#### Work required
Every line of the data below is to be retyped exactly.

#### Data extracts

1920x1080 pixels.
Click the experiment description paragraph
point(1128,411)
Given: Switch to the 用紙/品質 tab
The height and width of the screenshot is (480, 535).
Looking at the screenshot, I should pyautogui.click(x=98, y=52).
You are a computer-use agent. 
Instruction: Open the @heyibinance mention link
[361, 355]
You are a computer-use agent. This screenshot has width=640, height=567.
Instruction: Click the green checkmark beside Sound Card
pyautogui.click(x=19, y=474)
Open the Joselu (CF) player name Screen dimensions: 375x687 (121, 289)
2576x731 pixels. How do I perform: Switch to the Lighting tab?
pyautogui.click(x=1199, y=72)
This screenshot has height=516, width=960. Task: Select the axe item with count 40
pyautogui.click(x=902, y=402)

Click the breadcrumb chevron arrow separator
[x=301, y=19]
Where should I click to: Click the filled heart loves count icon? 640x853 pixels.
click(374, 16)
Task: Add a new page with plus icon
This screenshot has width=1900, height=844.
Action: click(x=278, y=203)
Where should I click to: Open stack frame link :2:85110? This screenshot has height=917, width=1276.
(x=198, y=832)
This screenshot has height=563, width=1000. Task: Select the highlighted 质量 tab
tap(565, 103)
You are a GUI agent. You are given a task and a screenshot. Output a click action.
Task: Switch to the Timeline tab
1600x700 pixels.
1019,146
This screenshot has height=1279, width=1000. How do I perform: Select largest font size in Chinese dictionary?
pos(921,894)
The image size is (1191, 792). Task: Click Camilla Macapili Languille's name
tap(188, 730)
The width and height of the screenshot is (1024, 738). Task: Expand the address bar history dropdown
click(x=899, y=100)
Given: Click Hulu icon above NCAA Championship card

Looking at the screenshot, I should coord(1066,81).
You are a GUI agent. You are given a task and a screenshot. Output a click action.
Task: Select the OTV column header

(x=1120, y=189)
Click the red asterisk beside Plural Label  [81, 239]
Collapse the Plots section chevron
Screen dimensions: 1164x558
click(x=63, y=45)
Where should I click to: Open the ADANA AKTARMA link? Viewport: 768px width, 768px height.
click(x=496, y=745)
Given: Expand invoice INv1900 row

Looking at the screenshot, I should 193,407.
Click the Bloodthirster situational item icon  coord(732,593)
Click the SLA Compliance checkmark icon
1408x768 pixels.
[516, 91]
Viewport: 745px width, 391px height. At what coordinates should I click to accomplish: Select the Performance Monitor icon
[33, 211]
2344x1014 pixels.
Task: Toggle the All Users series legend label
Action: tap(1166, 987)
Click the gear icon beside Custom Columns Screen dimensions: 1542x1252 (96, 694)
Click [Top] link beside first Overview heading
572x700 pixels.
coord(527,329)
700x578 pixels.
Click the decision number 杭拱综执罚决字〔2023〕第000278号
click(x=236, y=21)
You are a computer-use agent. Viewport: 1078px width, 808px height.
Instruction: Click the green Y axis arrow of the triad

#### Response
1920x1080 pixels.
Click the experiment description paragraph
point(1128,411)
Given: Switch to the 用紙/品質 tab
The height and width of the screenshot is (480, 535).
Looking at the screenshot, I should pyautogui.click(x=98, y=52).
You are a computer-use agent. 
Instruction: Open the @heyibinance mention link
[361, 355]
You are a computer-use agent. This screenshot has width=640, height=567.
Instruction: Click the green checkmark beside Sound Card
pyautogui.click(x=19, y=474)
Open the Joselu (CF) player name Screen dimensions: 375x687 (121, 289)
2576x731 pixels. How do I perform: Switch to the Lighting tab?
pyautogui.click(x=1199, y=72)
This screenshot has height=516, width=960. Task: Select the axe item with count 40
pyautogui.click(x=902, y=402)

Click the breadcrumb chevron arrow separator
[x=301, y=19]
Where should I click to: Click the filled heart loves count icon? 640x853 pixels.
click(374, 16)
Task: Add a new page with plus icon
This screenshot has width=1900, height=844.
Action: click(x=278, y=203)
Where should I click to: Open stack frame link :2:85110? This screenshot has height=917, width=1276.
(x=198, y=832)
This screenshot has height=563, width=1000. Task: Select the highlighted 质量 tab
tap(565, 103)
You are a GUI agent. You are given a task and a screenshot. Output a click action.
Task: Switch to the Timeline tab
1600x700 pixels.
1019,146
This screenshot has height=1279, width=1000. How do I perform: Select largest font size in Chinese dictionary?
pos(921,894)
The image size is (1191, 792). Task: Click Camilla Macapili Languille's name
tap(188, 730)
The width and height of the screenshot is (1024, 738). Task: Expand the address bar history dropdown
click(x=899, y=100)
Given: Click Hulu icon above NCAA Championship card

Looking at the screenshot, I should coord(1066,81).
You are a GUI agent. You are given a task and a screenshot. Output a click action.
Task: Select the OTV column header

(x=1120, y=189)
Click the red asterisk beside Plural Label  [81, 239]
Collapse the Plots section chevron
Screen dimensions: 1164x558
click(x=63, y=45)
Where should I click to: Open the ADANA AKTARMA link? Viewport: 768px width, 768px height.
click(x=496, y=745)
Given: Expand invoice INv1900 row

Looking at the screenshot, I should 193,407.
Click the Bloodthirster situational item icon  coord(732,593)
Click the SLA Compliance checkmark icon
1408x768 pixels.
[516, 91]
Viewport: 745px width, 391px height. At what coordinates should I click to accomplish: Select the Performance Monitor icon
[33, 211]
2344x1014 pixels.
Task: Toggle the All Users series legend label
Action: tap(1166, 987)
Click the gear icon beside Custom Columns Screen dimensions: 1542x1252 (96, 694)
Click [Top] link beside first Overview heading
572x700 pixels.
coord(527,329)
700x578 pixels.
Click the decision number 杭拱综执罚决字〔2023〕第000278号
click(x=236, y=21)
You are a computer-use agent. Viewport: 1078px width, 808px height.
Instruction: Click the green Y axis arrow of the triad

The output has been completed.